• **Assignment**
With "Switch" as the search word, show every line of the material that has it.

• **Data under study**
# # # # # # #

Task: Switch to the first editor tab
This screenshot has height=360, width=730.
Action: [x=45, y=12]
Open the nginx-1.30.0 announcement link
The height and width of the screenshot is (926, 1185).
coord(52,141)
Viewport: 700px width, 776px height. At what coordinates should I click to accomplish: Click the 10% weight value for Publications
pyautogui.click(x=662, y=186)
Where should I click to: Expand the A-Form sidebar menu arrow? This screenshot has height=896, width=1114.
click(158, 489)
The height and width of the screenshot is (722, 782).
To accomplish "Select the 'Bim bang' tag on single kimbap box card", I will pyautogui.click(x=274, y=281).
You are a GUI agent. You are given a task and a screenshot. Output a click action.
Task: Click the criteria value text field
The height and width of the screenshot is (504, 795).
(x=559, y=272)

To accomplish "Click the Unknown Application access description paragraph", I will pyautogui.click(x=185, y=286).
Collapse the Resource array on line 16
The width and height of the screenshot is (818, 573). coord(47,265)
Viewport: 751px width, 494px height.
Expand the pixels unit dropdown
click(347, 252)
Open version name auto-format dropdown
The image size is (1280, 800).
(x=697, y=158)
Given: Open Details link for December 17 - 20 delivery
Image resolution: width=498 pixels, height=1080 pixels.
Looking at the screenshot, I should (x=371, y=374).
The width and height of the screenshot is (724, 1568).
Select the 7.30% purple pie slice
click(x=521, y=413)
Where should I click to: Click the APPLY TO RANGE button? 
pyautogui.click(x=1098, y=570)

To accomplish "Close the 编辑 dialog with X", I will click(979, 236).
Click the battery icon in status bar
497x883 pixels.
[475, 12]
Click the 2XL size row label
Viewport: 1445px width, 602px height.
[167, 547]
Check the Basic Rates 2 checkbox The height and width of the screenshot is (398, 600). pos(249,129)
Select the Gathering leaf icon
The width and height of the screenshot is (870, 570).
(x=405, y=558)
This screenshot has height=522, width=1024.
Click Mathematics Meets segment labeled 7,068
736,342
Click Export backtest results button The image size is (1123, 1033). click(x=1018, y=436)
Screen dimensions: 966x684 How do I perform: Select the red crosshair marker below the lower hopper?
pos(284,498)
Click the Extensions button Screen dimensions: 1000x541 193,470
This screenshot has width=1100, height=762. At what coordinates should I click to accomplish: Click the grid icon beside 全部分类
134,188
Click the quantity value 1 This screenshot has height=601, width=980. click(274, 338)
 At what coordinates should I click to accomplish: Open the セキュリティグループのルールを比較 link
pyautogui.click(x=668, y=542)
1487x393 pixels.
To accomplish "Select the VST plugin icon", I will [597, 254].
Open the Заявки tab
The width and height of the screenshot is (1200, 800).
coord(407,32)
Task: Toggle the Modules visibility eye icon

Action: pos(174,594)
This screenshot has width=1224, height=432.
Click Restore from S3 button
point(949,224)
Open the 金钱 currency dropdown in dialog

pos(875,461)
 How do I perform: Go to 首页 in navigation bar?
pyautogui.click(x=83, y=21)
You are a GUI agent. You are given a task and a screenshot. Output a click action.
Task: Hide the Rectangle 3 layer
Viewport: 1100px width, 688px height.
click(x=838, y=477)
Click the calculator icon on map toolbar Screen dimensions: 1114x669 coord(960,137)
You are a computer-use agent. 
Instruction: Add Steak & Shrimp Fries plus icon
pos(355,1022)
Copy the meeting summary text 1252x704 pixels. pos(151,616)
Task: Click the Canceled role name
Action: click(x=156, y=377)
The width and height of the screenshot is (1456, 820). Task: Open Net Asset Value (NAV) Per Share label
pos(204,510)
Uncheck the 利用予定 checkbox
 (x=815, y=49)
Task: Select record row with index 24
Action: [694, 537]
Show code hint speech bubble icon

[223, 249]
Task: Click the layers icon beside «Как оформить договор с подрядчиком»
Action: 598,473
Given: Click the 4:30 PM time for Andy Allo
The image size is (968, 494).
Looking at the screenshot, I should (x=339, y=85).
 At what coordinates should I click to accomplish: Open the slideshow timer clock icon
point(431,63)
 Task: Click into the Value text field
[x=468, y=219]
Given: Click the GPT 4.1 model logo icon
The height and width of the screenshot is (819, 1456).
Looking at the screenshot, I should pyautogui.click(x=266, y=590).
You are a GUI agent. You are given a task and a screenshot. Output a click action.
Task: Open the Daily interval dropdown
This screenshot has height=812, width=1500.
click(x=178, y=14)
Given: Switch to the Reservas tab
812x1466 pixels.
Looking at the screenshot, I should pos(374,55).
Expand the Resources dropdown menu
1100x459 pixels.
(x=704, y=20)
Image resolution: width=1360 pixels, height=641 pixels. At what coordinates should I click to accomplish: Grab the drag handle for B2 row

# # # # # # #

• **Worked solution**
Task: Switch to the first editor tab
Given: Switch to the Reservas tab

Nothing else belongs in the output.